Ko has been variously translated in religious studies literature as:

  • "confraternities"
  • "lay believers' associations"
  • "religious associations"

The Tenrikyo Resource Wiki (TRW) has chosen to use "confraternity" as the standard term to translate ko, as rendering ko as "fellowships" (the most recent adopted gloss used in English-language Tenrikyo publications) is arguably disadvantageous since “fellowship” is the standard gloss for fukyosho on the mainland U.S and New Zealand.

On TRW “fellowship” will only refer to “fukyosho” and “confraternity” will be our standard gloss for “ko” in order to maintain a differentiation between these two different types of social organization.

The old translation “fraternity” is obviously misrepresentative and will not be used in TRW. “Confraternity” will be used in place of “fraternity.”

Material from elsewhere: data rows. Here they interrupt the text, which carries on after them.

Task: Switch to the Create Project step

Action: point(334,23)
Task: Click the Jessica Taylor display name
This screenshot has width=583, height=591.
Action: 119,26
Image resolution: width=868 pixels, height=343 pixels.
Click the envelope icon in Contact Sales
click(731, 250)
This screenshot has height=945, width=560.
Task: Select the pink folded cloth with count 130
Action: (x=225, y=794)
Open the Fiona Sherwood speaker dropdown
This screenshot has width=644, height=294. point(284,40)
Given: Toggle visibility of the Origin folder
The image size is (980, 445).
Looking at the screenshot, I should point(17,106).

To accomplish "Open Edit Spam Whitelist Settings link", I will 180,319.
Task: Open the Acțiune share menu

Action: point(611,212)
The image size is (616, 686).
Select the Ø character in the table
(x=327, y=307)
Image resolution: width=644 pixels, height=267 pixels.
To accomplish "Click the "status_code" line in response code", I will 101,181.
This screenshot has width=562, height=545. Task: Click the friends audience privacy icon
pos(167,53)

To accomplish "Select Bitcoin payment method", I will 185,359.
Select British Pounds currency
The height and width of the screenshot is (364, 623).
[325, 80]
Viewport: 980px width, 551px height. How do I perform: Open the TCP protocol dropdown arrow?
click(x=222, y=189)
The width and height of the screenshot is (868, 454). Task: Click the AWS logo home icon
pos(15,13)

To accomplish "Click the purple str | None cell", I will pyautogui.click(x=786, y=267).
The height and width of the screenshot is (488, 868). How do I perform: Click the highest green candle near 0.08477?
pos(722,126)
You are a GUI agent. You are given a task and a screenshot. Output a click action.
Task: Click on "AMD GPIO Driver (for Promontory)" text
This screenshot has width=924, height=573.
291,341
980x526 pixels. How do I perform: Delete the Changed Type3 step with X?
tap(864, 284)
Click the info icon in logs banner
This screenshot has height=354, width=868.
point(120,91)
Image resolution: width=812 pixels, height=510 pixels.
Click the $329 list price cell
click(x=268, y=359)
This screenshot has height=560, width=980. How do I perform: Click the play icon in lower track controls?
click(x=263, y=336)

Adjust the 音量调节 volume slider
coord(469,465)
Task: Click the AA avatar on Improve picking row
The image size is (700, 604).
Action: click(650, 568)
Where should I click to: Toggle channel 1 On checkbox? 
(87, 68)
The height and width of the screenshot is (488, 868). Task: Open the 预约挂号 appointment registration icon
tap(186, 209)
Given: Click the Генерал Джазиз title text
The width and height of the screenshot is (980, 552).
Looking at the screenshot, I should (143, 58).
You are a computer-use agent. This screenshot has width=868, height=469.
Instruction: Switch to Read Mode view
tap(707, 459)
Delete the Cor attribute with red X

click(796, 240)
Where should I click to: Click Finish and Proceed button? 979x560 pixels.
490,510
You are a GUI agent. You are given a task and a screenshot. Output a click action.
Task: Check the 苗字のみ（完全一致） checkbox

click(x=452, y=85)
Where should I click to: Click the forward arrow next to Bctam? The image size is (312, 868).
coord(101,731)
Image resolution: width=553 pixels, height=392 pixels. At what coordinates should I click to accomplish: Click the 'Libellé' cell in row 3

History of confraternities in Japan

Confraternities were organized in various ways. The most common was according to members' occupation, gender, or age group. Duncan Williams, a scholar specializing on Japanese religion during the Tokugawa period, has pointed out that there were ko of at least three major categories that organized themselves around:

  1. worship of particular deities (an example would be a Kannon-ko)
  2. style of religious practices (an example would be a Nenbutsu-ko), and
  3. pilgrimage sites, such as a ko dedicated to pilgrimages to Mt. Fuji or Mt. Omine.[1]

Tenrikyo confraternities

A case can be made that Tenrikyo confraternities had characteristics from each of these three categories, for they were religious organizations that:

  1. centered on the worship of Tenri-O-no-Mikoto
  2. concentrated on the practice and performance of the Tenrikyo Service (Tsutome), and
  3. focused on making pilgrimages to Jiba

Tenrikyo scholar Kazuhiro Hatakama has once noted, "Unlike the hoon-ko 報恩講 of Jodo Shinshu or the miyaza 宮座 of local shrines, Tenrikyo's ko were rarely involved in the administration of community matters and, more often than not, they were excluded from the local community."[2]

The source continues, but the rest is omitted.